853 F.3d 492 (9th Cir. 2017), 14-17186, Syed v. M-I, LLC
|Citation:||853 F.3d 492|
|Opinion Judge:||Kim McLane Wardlaw, Circuit Judge:|
|Party Name:||SARMAD SYED, an individual, on behalf of himself and all others similarly situated, Plaintiff-Appellant, v. M-I, LLC, a Delaware Limited Liability Company; PRECHECK, INC., a Texas Corporation, Defendants-Appellees|
|Attorney:||Peter R. Dion-Kindem (argued), Peter R. Dion-Kindem P.C., Woodland Hills, California; Lonnie C. Blanchard, III, The Blanchard Law Group, Los Angeles, California; for Plaintiff-Appellant. Jason S. Mills (argued) and Alexis M. Gabrielson, Morgan Lewis & Bockius LLP, Los Angeles, California; Allyson...|
|Judge Panel:||Before: Mary M. Schroeder, Kim McLane Wardlaw, and John B. Owens, Circuit Judges.|
|Case Date:||March 20, 2017|
|Court:||United States Courts of Appeals, Court of Appeals for the Ninth Circuit|
Argued and Submitted November 17, 2016, San Francisco, California
[Copyrighted Material Omitted]
Appeal from the United States District Court for the Eastern District of California. D.C. No. 1:14-cv-00742-WBS-BAM. William B. Shubb, District Judge, Presiding.

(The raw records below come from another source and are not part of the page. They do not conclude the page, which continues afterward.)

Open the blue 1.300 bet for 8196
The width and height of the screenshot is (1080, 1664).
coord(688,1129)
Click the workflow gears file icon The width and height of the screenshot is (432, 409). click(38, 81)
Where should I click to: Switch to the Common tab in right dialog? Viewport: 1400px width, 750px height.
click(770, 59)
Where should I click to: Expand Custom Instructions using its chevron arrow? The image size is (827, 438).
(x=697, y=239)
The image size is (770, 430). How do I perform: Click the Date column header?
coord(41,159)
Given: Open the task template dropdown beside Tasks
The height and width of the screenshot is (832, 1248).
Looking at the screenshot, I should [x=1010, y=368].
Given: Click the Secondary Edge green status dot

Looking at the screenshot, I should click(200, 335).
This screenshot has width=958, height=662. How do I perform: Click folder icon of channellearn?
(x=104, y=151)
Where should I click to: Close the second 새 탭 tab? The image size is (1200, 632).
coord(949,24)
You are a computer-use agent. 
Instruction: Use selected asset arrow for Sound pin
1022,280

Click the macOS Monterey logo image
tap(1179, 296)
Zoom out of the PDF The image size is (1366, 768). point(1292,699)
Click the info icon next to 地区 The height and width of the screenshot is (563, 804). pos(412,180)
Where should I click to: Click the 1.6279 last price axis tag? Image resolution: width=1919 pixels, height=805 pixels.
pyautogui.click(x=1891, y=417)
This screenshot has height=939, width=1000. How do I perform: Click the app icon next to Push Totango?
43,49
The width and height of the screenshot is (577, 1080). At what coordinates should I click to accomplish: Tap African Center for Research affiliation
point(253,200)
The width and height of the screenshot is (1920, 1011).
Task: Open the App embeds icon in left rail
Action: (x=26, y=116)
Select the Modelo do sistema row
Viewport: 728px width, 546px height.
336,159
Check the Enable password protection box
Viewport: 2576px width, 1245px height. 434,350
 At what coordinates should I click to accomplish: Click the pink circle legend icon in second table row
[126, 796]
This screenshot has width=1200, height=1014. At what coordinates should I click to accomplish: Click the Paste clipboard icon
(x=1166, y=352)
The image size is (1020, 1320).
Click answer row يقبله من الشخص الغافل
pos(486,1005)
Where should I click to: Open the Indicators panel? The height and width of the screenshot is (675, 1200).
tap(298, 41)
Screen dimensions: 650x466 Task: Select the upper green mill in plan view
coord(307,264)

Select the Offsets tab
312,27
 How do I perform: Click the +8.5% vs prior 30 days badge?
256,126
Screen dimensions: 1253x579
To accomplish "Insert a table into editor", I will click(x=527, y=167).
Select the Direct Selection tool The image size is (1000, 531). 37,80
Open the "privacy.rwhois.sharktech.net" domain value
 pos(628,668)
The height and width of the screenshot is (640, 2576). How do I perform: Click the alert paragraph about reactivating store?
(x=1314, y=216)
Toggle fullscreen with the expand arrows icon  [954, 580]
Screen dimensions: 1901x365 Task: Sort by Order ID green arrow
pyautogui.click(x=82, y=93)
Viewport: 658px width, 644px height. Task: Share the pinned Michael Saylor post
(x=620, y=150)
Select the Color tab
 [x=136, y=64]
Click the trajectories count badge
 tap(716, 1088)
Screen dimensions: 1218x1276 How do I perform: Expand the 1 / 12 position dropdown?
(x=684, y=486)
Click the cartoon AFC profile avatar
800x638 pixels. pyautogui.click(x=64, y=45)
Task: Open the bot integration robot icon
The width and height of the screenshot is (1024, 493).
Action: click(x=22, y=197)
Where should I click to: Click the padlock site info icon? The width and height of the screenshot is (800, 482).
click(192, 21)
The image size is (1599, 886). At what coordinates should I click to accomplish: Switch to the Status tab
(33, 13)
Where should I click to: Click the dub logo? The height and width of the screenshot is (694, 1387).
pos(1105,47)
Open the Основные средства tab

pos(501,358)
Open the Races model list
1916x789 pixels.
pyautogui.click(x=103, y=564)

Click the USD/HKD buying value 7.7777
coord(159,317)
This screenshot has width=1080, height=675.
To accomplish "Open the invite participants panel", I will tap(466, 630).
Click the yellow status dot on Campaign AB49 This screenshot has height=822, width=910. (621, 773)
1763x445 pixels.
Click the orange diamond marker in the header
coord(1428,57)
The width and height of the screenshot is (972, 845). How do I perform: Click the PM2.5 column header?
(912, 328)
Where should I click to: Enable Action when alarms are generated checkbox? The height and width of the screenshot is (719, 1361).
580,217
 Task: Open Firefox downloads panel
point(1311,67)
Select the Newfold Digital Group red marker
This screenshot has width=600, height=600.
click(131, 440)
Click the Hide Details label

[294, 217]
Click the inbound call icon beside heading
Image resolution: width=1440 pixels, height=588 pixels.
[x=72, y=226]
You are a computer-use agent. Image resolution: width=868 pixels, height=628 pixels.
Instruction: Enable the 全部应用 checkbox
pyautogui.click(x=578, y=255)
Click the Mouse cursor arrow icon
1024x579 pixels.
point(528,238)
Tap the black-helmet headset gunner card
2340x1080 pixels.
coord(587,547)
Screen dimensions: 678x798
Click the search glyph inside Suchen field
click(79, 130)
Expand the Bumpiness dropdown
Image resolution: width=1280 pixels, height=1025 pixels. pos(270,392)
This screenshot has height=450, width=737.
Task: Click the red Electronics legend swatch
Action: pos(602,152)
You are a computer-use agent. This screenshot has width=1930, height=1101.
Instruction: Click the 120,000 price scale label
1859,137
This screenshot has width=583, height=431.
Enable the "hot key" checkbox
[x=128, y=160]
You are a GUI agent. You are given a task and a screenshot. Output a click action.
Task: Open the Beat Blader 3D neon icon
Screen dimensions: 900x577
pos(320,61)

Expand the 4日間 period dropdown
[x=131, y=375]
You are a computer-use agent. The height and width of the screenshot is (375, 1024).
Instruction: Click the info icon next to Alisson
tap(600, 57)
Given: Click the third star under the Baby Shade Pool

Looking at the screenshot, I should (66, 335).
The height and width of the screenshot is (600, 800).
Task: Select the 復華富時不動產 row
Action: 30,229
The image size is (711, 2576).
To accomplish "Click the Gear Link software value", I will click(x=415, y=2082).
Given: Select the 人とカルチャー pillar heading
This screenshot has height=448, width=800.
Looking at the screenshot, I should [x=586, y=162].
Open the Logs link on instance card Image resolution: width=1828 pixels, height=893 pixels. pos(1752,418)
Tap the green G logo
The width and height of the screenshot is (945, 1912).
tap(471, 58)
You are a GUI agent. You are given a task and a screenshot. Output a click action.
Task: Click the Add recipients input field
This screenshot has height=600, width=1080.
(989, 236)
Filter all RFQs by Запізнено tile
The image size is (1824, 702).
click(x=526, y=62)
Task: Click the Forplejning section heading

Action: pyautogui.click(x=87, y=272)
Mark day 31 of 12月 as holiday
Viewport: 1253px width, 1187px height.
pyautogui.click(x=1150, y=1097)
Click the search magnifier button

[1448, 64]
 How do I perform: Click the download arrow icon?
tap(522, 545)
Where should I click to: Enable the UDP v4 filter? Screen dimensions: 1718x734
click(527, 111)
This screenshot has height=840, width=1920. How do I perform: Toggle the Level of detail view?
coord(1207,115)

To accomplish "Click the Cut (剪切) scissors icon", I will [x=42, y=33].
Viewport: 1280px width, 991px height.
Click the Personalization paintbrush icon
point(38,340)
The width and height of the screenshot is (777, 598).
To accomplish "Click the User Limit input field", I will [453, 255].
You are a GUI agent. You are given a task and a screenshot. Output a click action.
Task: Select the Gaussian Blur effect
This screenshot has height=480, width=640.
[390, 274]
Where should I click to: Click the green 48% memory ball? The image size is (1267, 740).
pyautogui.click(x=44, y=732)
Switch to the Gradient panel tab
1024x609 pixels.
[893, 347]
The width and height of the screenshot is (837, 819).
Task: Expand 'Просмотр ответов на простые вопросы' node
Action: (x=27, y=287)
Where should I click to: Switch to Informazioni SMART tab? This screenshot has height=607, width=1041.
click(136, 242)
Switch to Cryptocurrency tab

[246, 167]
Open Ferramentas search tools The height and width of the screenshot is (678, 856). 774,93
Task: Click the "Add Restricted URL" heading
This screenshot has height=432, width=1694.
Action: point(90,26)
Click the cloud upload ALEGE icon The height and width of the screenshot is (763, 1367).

Peter R. Dion-Kindem (argued), Peter R. Dion-Kindem P.C., Woodland Hills, California; Lonnie C. Blanchard, III, The Blanchard Law Group, Los Angeles, California; for Plaintiff-Appellant.
Jason S. Mills (argued) and Alexis M. Gabrielson, Morgan Lewis & Bockius LLP, Los Angeles, California; Allyson N. Ho, Morgan Lewis & Bockius LLP, Dallas, Texas; Thomas M. Peterson, Morgan Lewis & Bockius LLP, San Francisco, California; Judd E. Stone, Morgan Lewis & Bockius LLP, Washington, D.C.; for Defendant-Appellee M-I, LLC.
E. Michelle Drake and John Albanese, Nichols Kaster PLLP, Minneapolis, Minnesota, for Amici Curiae National Association of Consumer Advocates and National Consumer Law Center.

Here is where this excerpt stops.